In this case, I would look at the 4890 or GTX275. If your time frame is late September, we may see some new cards available with better high end performance, and better pricing. Plan on buying a card from a vendor like EVGA or XFX which have a 90 day trade-up program. That will give you the option to get a newer card if you wish, without losing out on your initial purchase price.

Don't worry about DX11. Game vendors will not make it a requirement for good gameplay because it will kill their sales.

The i5 looks like it will launch sept 6. Make no decisions until then. It looks like you can get a i5 cpu and P55 motherboard suitable for gaming for a couple of hundred $ less, allowing you to get a better vga card.

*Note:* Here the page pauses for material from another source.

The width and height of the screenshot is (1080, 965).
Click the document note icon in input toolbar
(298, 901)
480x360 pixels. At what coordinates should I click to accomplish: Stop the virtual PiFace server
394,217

Keep an open mind on the OS SSD. The market is changing rapidly. Initially, only Intel had a unit that did not have a small random write issue. Exactly what the OS does. Others are catching up, but the gen2 X25-M still looks like the quality unit to me today. Do not be impressed by synthetic benchmarks. Try to get reviews with real application performance after the drives have been well populated and used.

Ditch the sound card. Onboard HD sound is very good and stable. Some sound cards are reported to have driver incompatibility issues.

Plan on using windows-7. Install the release candidate temporarily if you must. It will have enhancements for SSD operations.

Why do you want/need raid-5?



Thanks for all the tidbits. Not exactly tweaks for the current rig, but overall very good advice in general. I'm probably going to scrap this build and wait to grab one of the i5 CPUs and a ASUS P7P55DX Deluxe board... provided someone else doesn't totally destroy them once we get to see the hard data.

I've been running the Win7 RC on my Athlon rig since just after it came out. Works awesome even on this pile of antiquated former awesomeness. I have a few friends that run the Agility and they say that massive (~64mb) cache on it really smooths out the 'stuttering' issues.

I mostly want it for the load-time reductions and as a way to keep the OS physically separate from the RAID array. I use a similar separate-physical-drive solution currently, and it's saved me tons of headaches when various updates have rendered the RAID-0 setup I have now 'invisible' to the OS on different occasions.

Also I was under the impression that, with the RAID-5, it functioned almost identically to RAID-0, but with the distributed loss of a drive's worth of space in exchange for parity checking. I figured it was worth the extra $50 for the extra layer of protection while maintaining the I/O speed boost from RAID-0.

As for the whole DX11 thing... I have the budget, come Jan/Feb, to re-upgrade my graphics on top of what I'm currently buying, so I figured I'd go for something cheap to replace my 7800gts now and then buy a good one once the new stuff hits, especially if they launch it in the window for that 90 day trade-up you mentioned. Of course, if there's not much of a practical improvement between DX10 and DX11, I might as well just buy a 4870x2 or something now.